Twitter Current English Lexicon
From the description:
Twitter Current English Lexicon: Based on the Twitter Stratified Random Sample Corpus, we regularly extract the Twitter Current English Lexicon. Basically, we’re 1) pulling all tweets from the last three months of corpus entries that have been marked as “English” by the collection process (we have to make that call because there is no reliable means provided by Twitter), 2) removing all #hash, @at, and http items, 3) breaking the tweets into tokens, 4) building descriptive and summary statistics for all token-based 1-grams and 2-grams, and 5) pushing the top 10,000 N-grams from each set into a database and text files for review. So, for every top 1-gram and 2-gram, you know how many times it occurred in the corpus, and in how many tweets (plus associated percentages).

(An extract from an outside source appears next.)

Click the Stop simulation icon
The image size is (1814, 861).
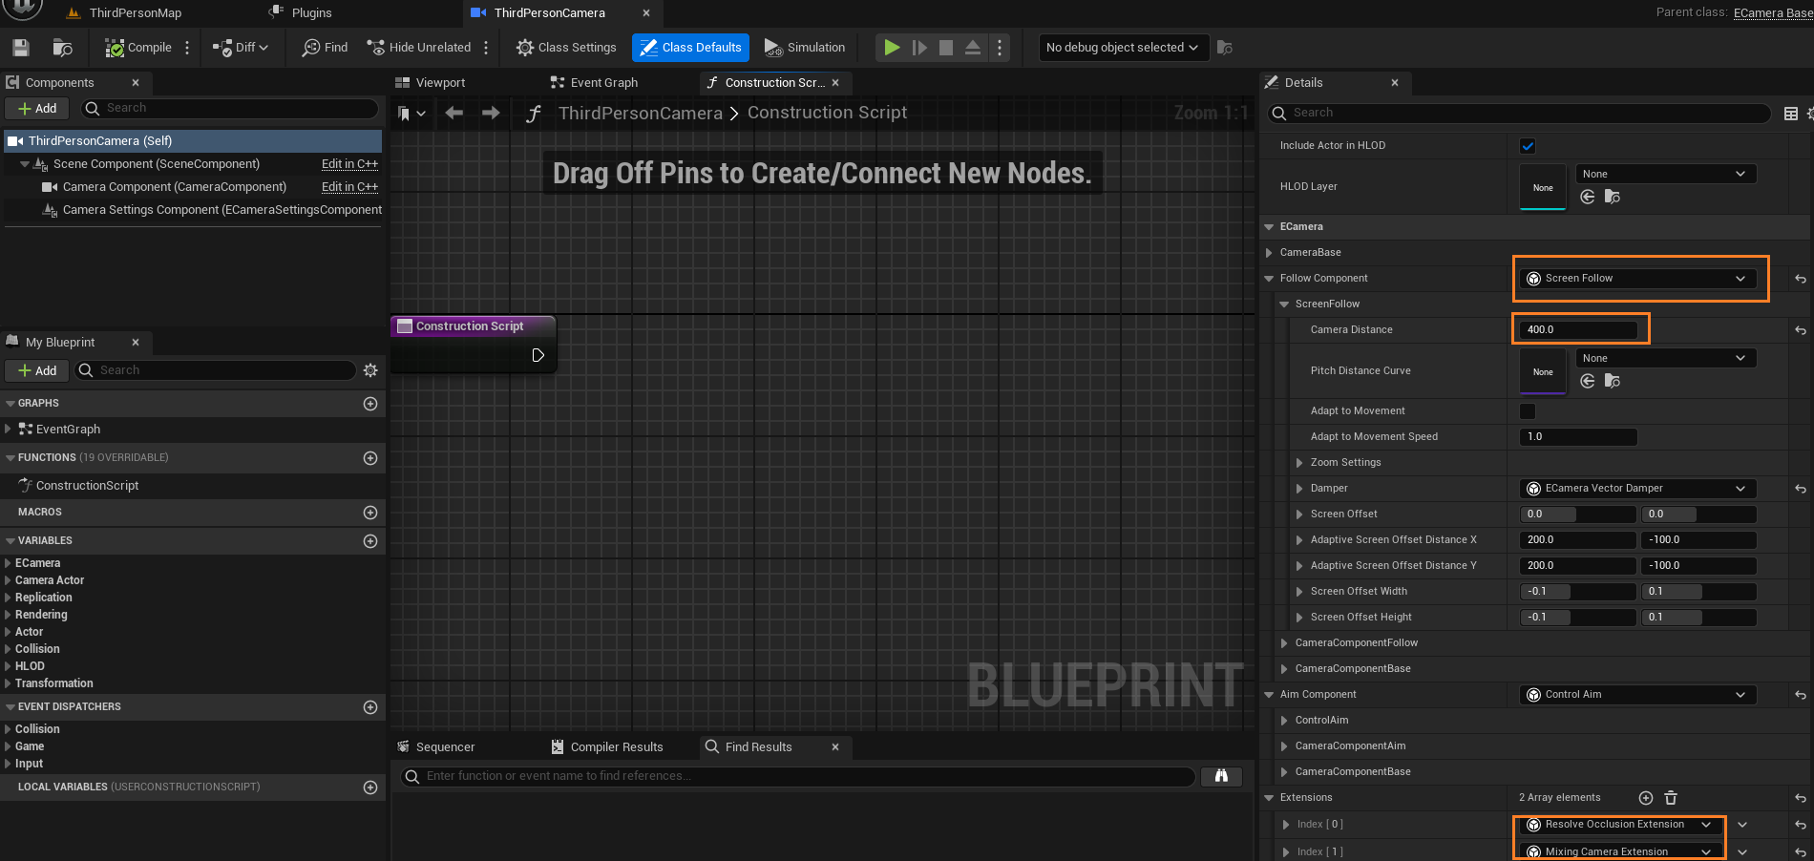945,48
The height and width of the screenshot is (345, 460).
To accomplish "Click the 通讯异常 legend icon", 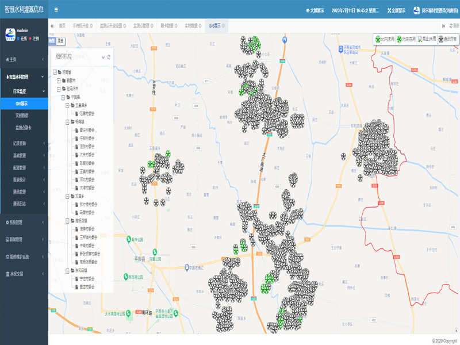I will tap(442, 39).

This is an interesting set of data, particularly when you compare it with a “regular” English corpus, something traditional like the Brown Corpus. Unlike most corpora, the top token (1-gram) for Twitter is “i” (as in me, myself, and I), there are a lot of intentional misspellings, and you find an undue amount of, shall we say, “callus” language (be forewarned). It’s a brave new world if you’re willing.
To use this data set, we recommend using the database version and KwicData, but you can also use the text version. Download the ZIP file you want, unzip it, then read the README file for more explanation about what’s included.
I grabbed a copy yesterday but haven’t had the time to look at it.
Twitter feed pipeline software you would recommend?